— Provided passage —
The (now) first Jewish Study Bible (JSB) was a major breakthrough in establishing a critical, yet faithful, study system for the Jewish canon (for Protestants, the Old Testament). It brought to the table both modern research as well as rabbinical sayings, easily competing with other critical study bibles not only for attention but for depth and clarity. It has been my go-to bible for much of my study in the Jewish Scriptures. Not bad for an “experiment” (as the editors call the first edition) and a winner of the National Jewish Book Award (2004). With the second edition (again edited by Adele Berlin and Marc Zvi Brettler), what was good before is now great. I simply have no other words to describe it.
The barebones of the JSB has remained the same. The Jewish Publication Society (JPS) 1985 translation has remained the same. The introductions to the books of bible are virtually unchanged, but the notes have been revised. According to the second edition’s preface, “over one-third” is new. This means we have updated scholarship, new voices, and more importantly in this last category, new voices that include women and Israeli scholars. In the first edition, some essays are simply revised essays from the New Oxford Annotated Bible, but in this one, the editors sought completely new essays on the same topics while asking for revisions of previous ones. Likewise, new essays are added — such as the additions of “Reading Biblical Narrative” and “Reading Biblical Law” to the stand alone essay of “Reading Biblical Poetry.”
One new essay of note is “Gender in the Bible”(2177–84) by Marc Zvi Brettler. Brettler is a co-editor of the volume, the Dora Golding Professor at Brandeis University, and the author of numerous scholarly works examining the Jewish Scriptures (including serving as co-editor on Amy Jill Levine’s The Jewish Annotated New Testament, also by Oxford). He notes the difference between “gender” (“enacted”) and “sex” (“biological”). No doubt this differentiation will concern some, but Brettler is able to show easily why it needs to be. Even a woman can share the (en)action of a man (masculinity) — and the bible’s idea of masculinity often changes based on perspective. In once sense, masculine means warrior while in another time, masculine meant a devoted student. “The diversity of models should not be surprising, since the Bible is a complex work with multiple perspectives on many issues.”
When it comes to specific roles, Brettler breaks down the language to show that while ancient Israel and Judaism was indeed male-centric, it was not exactly patriarchal. Nor was it homogenous. Women did have specific roles, but in some portions of Scripture, women shared in roles usually thought to be the sole domain of men (for instance, Brettler points out the Nazarites and prophets). This doesn’t mean Brettler is a wild-eyed liberal, nor given to exaggeration of Scripture. His attention to the verse rather than later culturally influenced readings is made readily apparent when he explores the masculinity of God. He does, in all fairness, give time to scholars who disagree with him, but in the end maintains the explicitness of the bible. “Gender is central to one’s identity and should be immediately evident. Males should act and look like males, and females should act and look like females, and both genders should worship a masculine God” (2184). This section in particular is prefaced with a warning that “all religions…change over time” (2182). We are not told what to think, only what the facts are in determining how we think.

— Information provided —
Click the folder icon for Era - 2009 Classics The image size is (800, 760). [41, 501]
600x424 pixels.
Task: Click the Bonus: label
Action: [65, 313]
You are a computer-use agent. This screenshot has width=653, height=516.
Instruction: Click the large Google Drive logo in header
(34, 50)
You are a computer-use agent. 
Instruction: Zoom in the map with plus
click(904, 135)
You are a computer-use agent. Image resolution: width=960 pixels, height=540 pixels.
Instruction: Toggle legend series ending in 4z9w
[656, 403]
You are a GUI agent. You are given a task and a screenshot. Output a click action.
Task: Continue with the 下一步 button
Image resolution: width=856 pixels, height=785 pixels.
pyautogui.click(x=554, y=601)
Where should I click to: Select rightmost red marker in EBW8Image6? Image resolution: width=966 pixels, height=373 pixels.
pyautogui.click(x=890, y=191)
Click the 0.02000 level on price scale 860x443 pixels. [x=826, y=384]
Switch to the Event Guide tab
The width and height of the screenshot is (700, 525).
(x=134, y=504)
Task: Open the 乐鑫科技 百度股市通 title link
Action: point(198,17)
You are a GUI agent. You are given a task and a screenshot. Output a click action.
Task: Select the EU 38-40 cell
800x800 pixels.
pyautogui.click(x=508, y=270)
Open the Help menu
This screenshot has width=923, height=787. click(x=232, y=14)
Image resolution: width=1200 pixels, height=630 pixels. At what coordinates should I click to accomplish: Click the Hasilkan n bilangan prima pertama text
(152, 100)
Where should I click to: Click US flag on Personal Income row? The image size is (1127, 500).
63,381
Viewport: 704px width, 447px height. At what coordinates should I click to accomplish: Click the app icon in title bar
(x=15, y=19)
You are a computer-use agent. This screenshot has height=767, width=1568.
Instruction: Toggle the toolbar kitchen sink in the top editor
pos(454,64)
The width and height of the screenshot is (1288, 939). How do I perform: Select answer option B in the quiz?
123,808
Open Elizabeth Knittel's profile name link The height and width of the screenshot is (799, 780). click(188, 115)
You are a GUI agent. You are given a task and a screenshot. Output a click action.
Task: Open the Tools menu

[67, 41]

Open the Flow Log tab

— Exercise set —
(A) In the review of the Jewish Study Bible, rewrite the paragraph beginning "The barebones of the JSB" as a shorter bulleted list that keeps its main facts.
(B) Extract everything in the Jewish Study Bible review from "The (now) first" down to "to describe it.".
(C) Answer these questions from the Jewish Study Bible review:
(i) Who edited the second edition?
(ii) Which translation does the JSB use?
(iii) On which pages does the essay "Gender in the Bible" appear?

— Answers by item —
(A)
- The basic structure of the JSB is unchanged.
- It still uses the Jewish Publication Society (JPS) 1985 translation.
- The introductions to the books are virtually unchanged, but the notes have been revised. According to the preface, "over one-third" is new.
- The revisions bring updated scholarship and new voices, especially women and Israeli scholars.
- The first edition included revised essays from the New Oxford Annotated Bible. For this edition, the editors sought completely new essays on the same topics and asked for revisions of previous ones.
- New essays were added, "Reading Biblical Narrative" and "Reading Biblical Law," alongside "Reading Biblical Poetry."

(B)
The (now) first Jewish Study Bible (JSB) was a major breakthrough in establishing a critical, yet faithful, study system for the Jewish canon (for Protestants, the Old Testament). It brought to the table both modern research as well as rabbinical sayings, easily competing with other critical study bibles not only for attention but for depth and clarity. It has been my go-to bible for much of my study in the Jewish Scriptures. Not bad for an “experiment” (as the editors call the first edition) and a winner of the National Jewish Book Award (2004). With the second edition (again edited by Adele Berlin and Marc Zvi Brettler), what was good before is now great. I simply have no other words to describe it.

(C)
(i) Adele Berlin and Marc Zvi Brettler
(ii) The Jewish Publication Society (JPS) 1985 translation
(iii) Pages 2177–84